2014年7月21日月曜日

日本の政治は、世襲制から脱却出来るだろうか?

 日本社会で世襲制が静かに広がっている。最も顕著なのは政治の世界、芸能界、経済界(1)である。それらは、現代の貴族階級となりつつある。そして、無能なもの達が社会の第一線に顔を揃えることで、日本国は三流国家になりつつある。高学歴層も世襲制である。遺伝的ファクターが若干影響するものの、大学入試レベルの能力は、所詮教育投資で決まる範囲だからである。
 世襲制になり得ないのは、門戸が広く開かれたスポーツの世界である(2)。過去日本で最も人気があったスポーツは、野球である。例えばバッターでは、ミリ秒レベルの時間でのミリメートルレベルの正確なバットコントロールが要求される。そこでは世襲制の入り込む余地はない。実際に、一流選手の子供でもそれほど活躍するには至らなかった。

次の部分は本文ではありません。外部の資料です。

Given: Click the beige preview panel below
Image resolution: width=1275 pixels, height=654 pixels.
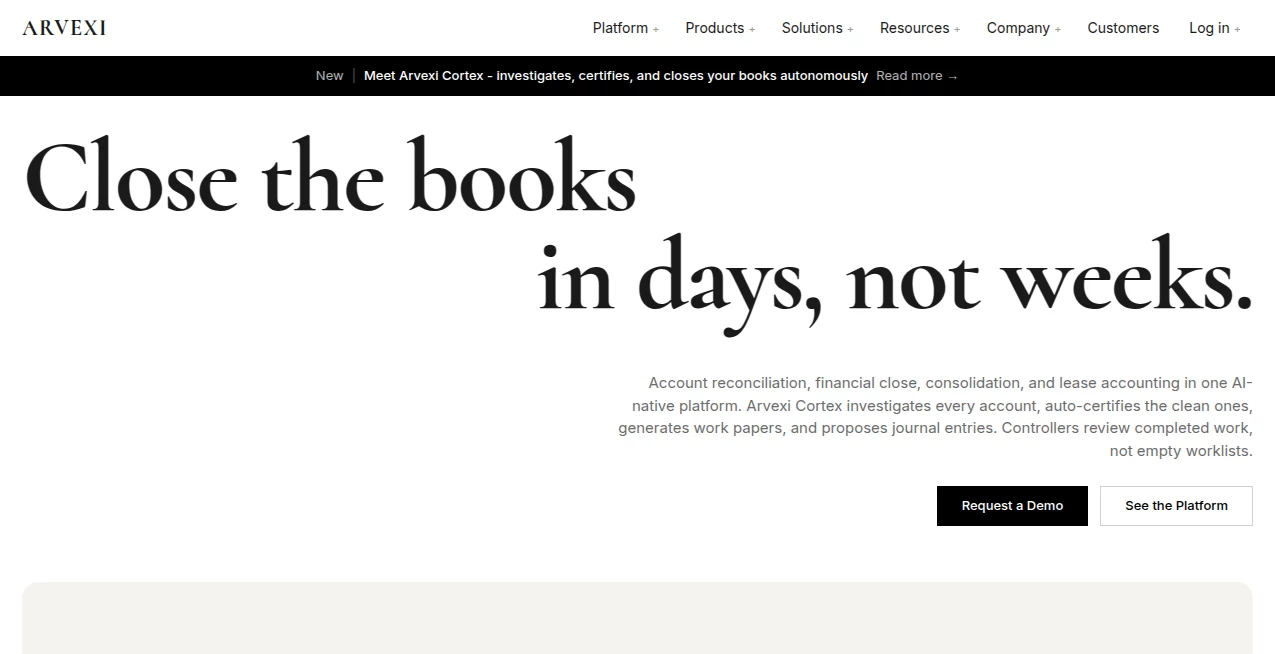Looking at the screenshot, I should (637, 618).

 一方、政治の世界や芸能界では、世襲の門がその入口となっている場合が殆どである。大衆の前で演説し票を獲得することで政治家になれるので、自己主張が悪とされる文化の日本国では、元々”裏口に門があるような特殊な世界”である。世界的にみれば政治家は、例えばハーバード大やエール大学出身で、”正門から堂々と入るエリートの世界”の住人という感じであるが、日本では残念ながら、慶応大学レベルの世襲議員が多い。官僚出身者でも、元々消去法で出世した人(3)が残るので、政治家になった人には優秀な人は居ない。実際、風見鶏風の人やET風の秀才が居たものの、大きな改革の出来る人はこれまで出なかった。

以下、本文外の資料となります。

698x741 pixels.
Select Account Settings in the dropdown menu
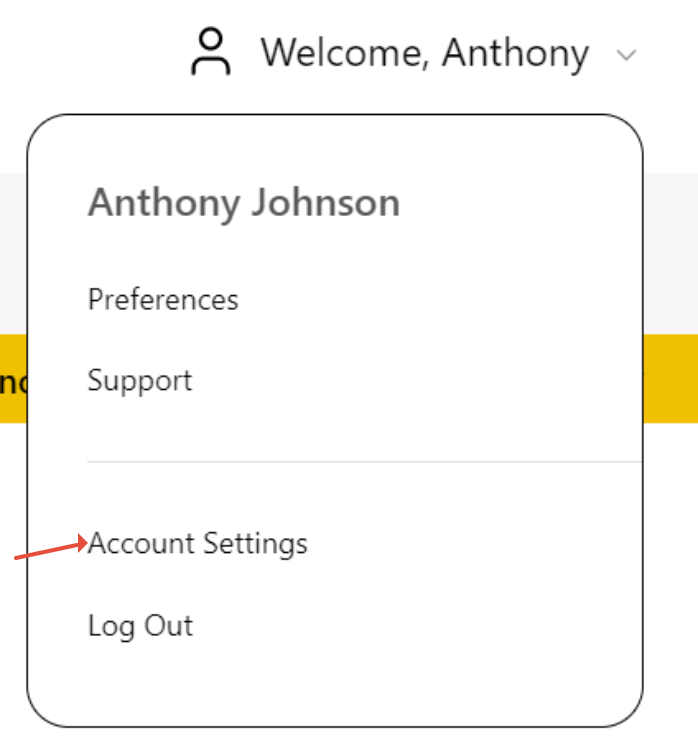[x=198, y=544]
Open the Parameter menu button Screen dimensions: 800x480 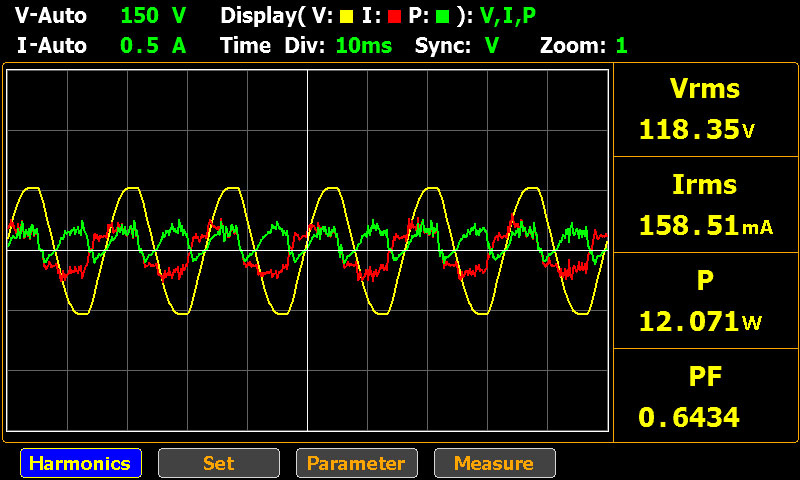pyautogui.click(x=357, y=463)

 従って、日本の政治的貧困の原因として、この世襲制が第一番目にくると思う。日本の政治家をエリート的な人にするかは、日本文化に大きな変化が今後ないとした場合、残念ながらかなり困難である。

注釈:
1)経済界の場合、株主としての立場を相続して経営に参加する場合は、問題にはならない。それ以外の場合は、株主総会を充実させる方向で解決できるだろう。
2)相撲界の様に、門戸が狭い場合で基本的な運動能力に関係するものでは、世襲の因子が残る。
3)能力の在る人よりも、問題の無い人が選ばれる。